Giornata mondiale contro la tortura: vittime in 141 Paesi


Si celebra oggi la Giornata mondiale contro la tortura, un abominio che nonostante il divieto legislativo, continua a essere esercitato in molti Paesi e a mietere migliaia di vittime. Negli ultimi cinque anni, Amnesty International ha denunciato casi in 141 Stati, 131 nell'ultimo anno. Ovunque oggi iniziative, manifestazioni e petizioni, ma l'Italia è ancora lontana dall'introdurre nel Codice penale il reato per questo crimine. Cecilia Seppia:

La tortura si insinua, si nasconde, ha volti diversi ma esiste e fa migliaia di vittime nonostante il sistema giuridico internazionale ne proibisca l’utilizzo in qualsiasi circostanza e nonostante sempre più Paesi, ad oggi 157, abbiano ratificato la Convenzione Onu in materia. Filippine, Marocco, Messico, Nigeria ed Uzbekistan restano in cima alla lista nera di Amnesty International: qui la tortura viene praticata sistematicamente in un clima di complessiva impunità. La usano i potenti ma non solo, per estorcere informazioni, ottenere confessioni, mettere a tacere il dissenso o semplicemente come forma di punizione. Quello che è certo è che questa atrocità è "trasversale", non risparmia nessuno, nemmeno i bambini: a tutti continua ad infliggere dolore e sofferenze indicibili, fisiche o mentali. I numeri crescono drammaticamente se guardiamo l’universo dei rifugiati: 1 su tre di quelli che arrivano in Italia, scappando dalla Libia o dalla Siria, ne è vittima. Fiorella Rathaus, responsabile dei progetti Cir per la riabilitazione e la cura delle vittime di tortura.

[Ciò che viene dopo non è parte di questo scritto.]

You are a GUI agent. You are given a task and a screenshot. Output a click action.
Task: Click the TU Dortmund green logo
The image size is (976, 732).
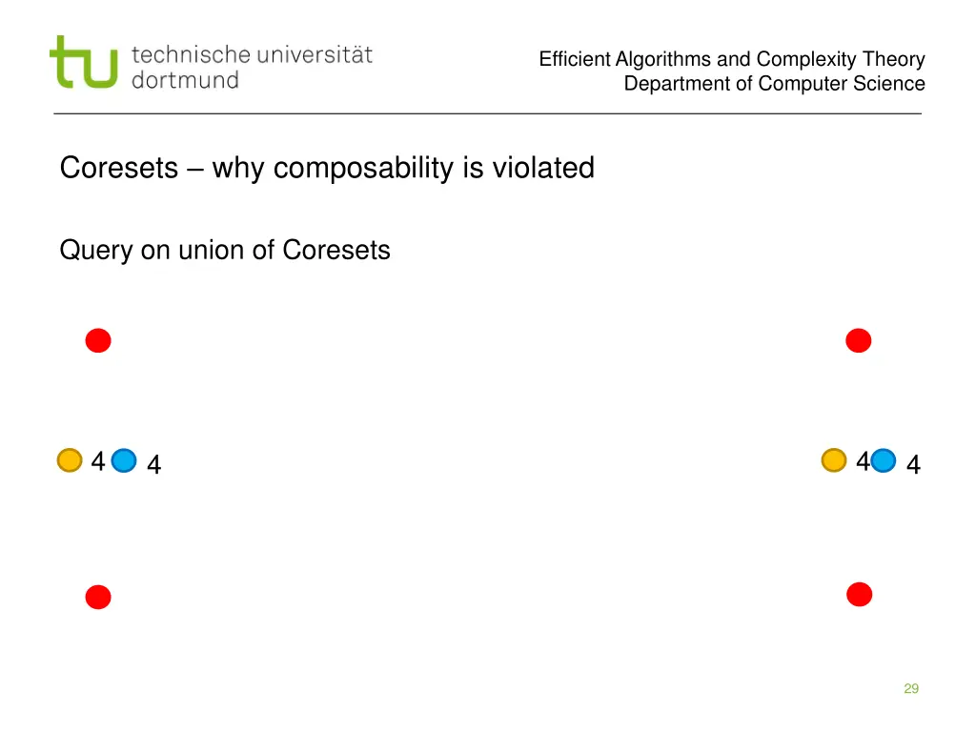click(84, 62)
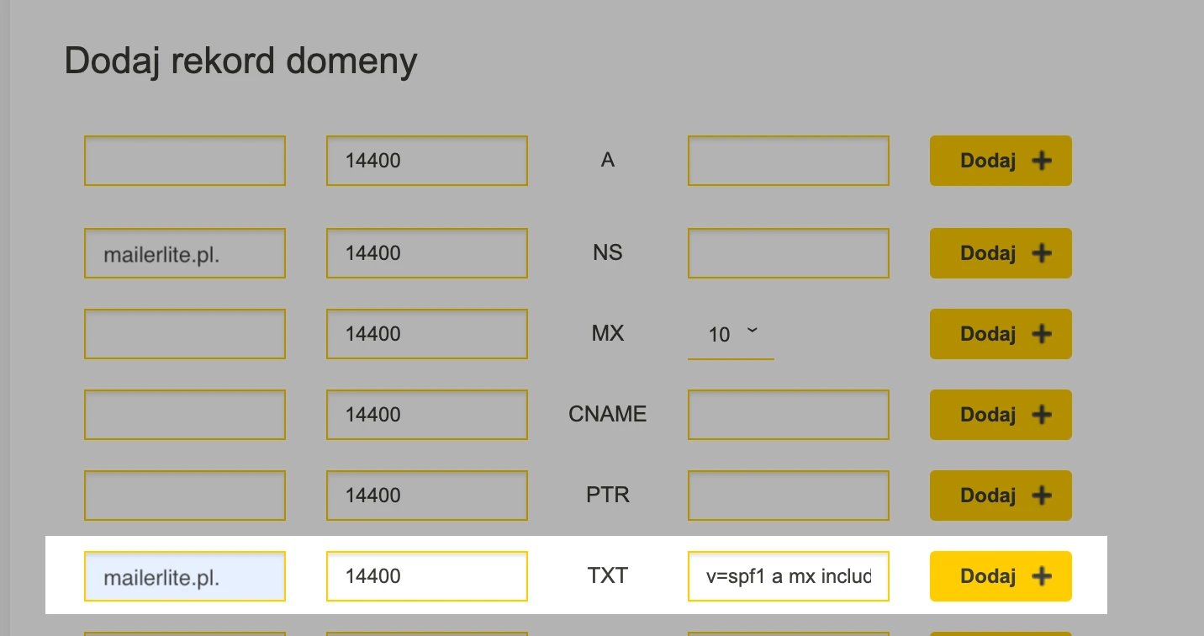Click the NS name field mailerlite.pl.
The height and width of the screenshot is (636, 1204).
(x=185, y=253)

R. – È importante ricordare a tutti che la tortura non è una realtà relegata a situazioni estreme, a Paesi dittatoriali. È una realtà che riguarda un numero esorbitante di Paesi a tutt’oggi: 131 Paesi nell’ultimo anno, 141 negli ultimi cinque anni, corrispondono all’82% della popolazione del mondo che vive attualmente sotto governi che praticano in modo più o meno sistematico la tortura.

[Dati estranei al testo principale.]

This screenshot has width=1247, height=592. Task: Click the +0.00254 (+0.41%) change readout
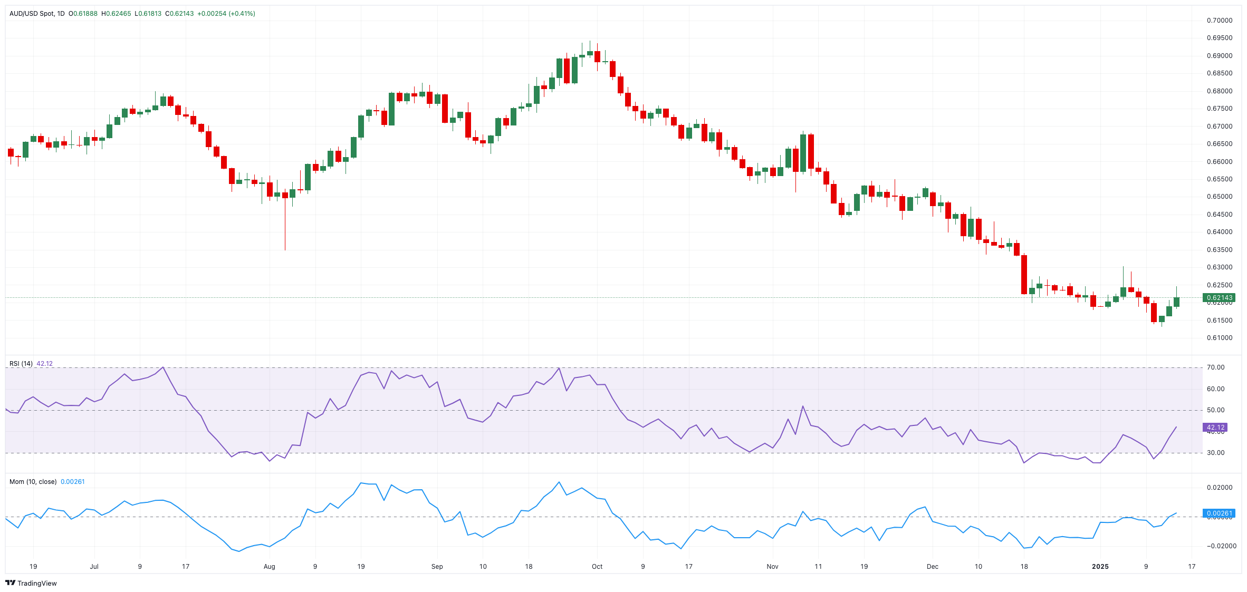click(x=226, y=14)
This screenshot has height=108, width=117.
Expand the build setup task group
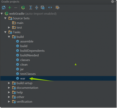point(9,83)
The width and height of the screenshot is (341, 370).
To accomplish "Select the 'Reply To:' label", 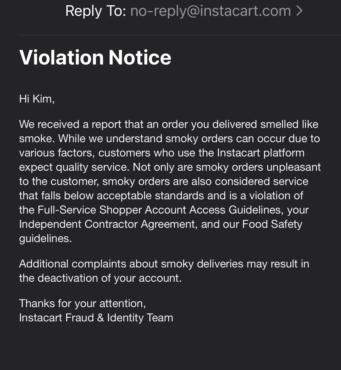I will point(96,11).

D. – Chi sono le vittime di tortura e quali ferite portano sulla pelle, ma anche nell’animo?

R. – Le vittime che noi accogliamo quotidianamente – possiamo infatti dire, senza temere neanche di esagerare, che un rifugiato su tre è vittima di tortura – portano conseguenze fortissime, indelebili, che segnano veramente un prima e un dopo: queste persone arrivano da noi trasformate dai segni della tortura… Perché, non dimentichiamolo mai, la tortura mira non tanto, come si dice semplificando, a far parlare, a far collaborare le persone con il sistema vigente, ma piuttosto a ridurle al silenzio. Queste persone diventano un monito vivente di cosa succede laddove ci si oppone al sistema. Come monito vivente, servono a scoraggiare qualsiasi altra forma di dissenso. Queste persone arrivano perciò totalmente devastate, devastate nella loro identità più profonda, nella loro identità culturale, sociale, economica…

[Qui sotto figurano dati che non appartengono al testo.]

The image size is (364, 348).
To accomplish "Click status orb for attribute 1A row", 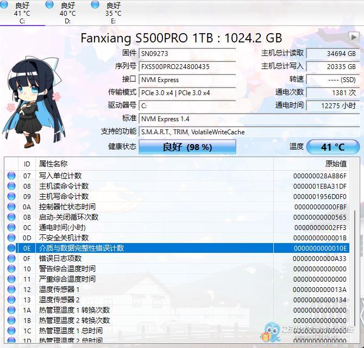I will pyautogui.click(x=11, y=310).
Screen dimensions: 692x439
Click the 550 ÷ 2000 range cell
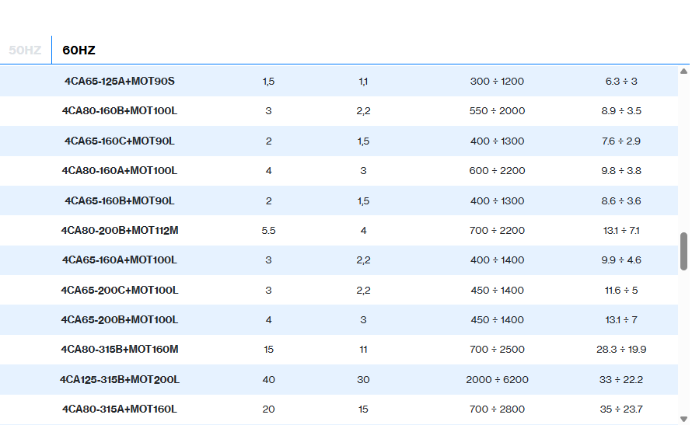(x=497, y=111)
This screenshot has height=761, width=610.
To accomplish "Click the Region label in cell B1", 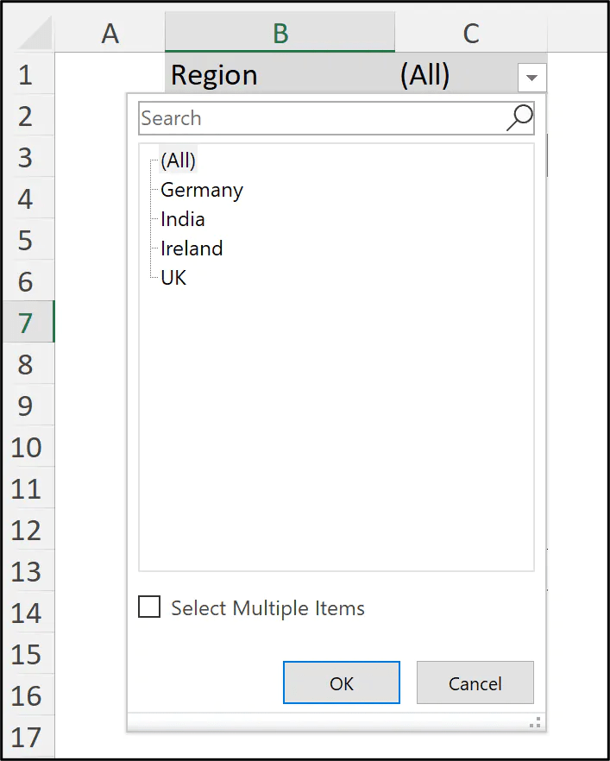I will coord(213,74).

D. – Che margine di recupero c’è per questa gente e cosa fare concretamente?

R. – Lavoriamo per restituire una normalità alle persone che riescono ad arrivare qui e ad ottenere protezione. Lo facciamo attraverso vari servizi: un servizio legale, dei servizi sociali che aiutino queste persone a trovare un nuovo spazio nella società, servizi di orientamento al lavoro, riguardo le riqualificazioni professionali eventualmente possibili, e anche dei servizi medici e psicologici.

D. – Quali sono i Paesi da cui queste persone, vittime di tortura, arrivano poi da voi per ricevere cure e sostegno?

R. – I Paesi corrispondono a quelli che in questo momento storico sono più devastati dalla violenza interna: moltissimi provengono dall’Eritrea, molti ancora dal Congo. In generale poi dalla Siria e dall’Afghanistan. 

D. – Guardando all’Italia: da più parti, ovviamente anche dal Cir, arriva la richiesta al Parlamento a fare in modo che venga introdotto nel codice penale il reato di tortura: questo comporterebbe sicuramente dei vantaggi, eppure c’è reticenza…

R. – E' una spina nel fianco. L’Italia ha firmato e ratificato la Convenzione contro la tortura trent’anni fa, è pronto un progetto di legge, però, non più tardi di ieri, abbiamo visto le resistenze e i soliti personaggi che galoppano la resistenza evitando che l’Italia diventi un Paese civile. Peraltro, pochi mesi fa lo stesso tribunale di Strasburgo, proprio nel giudicare l’operato dell’Italia durante il famigerato G8 di Genova, ha richiamato il Paese ai suoi doveri, e quindi alla inderogabilità dell’introduzione del reato di tortura nel codice penale.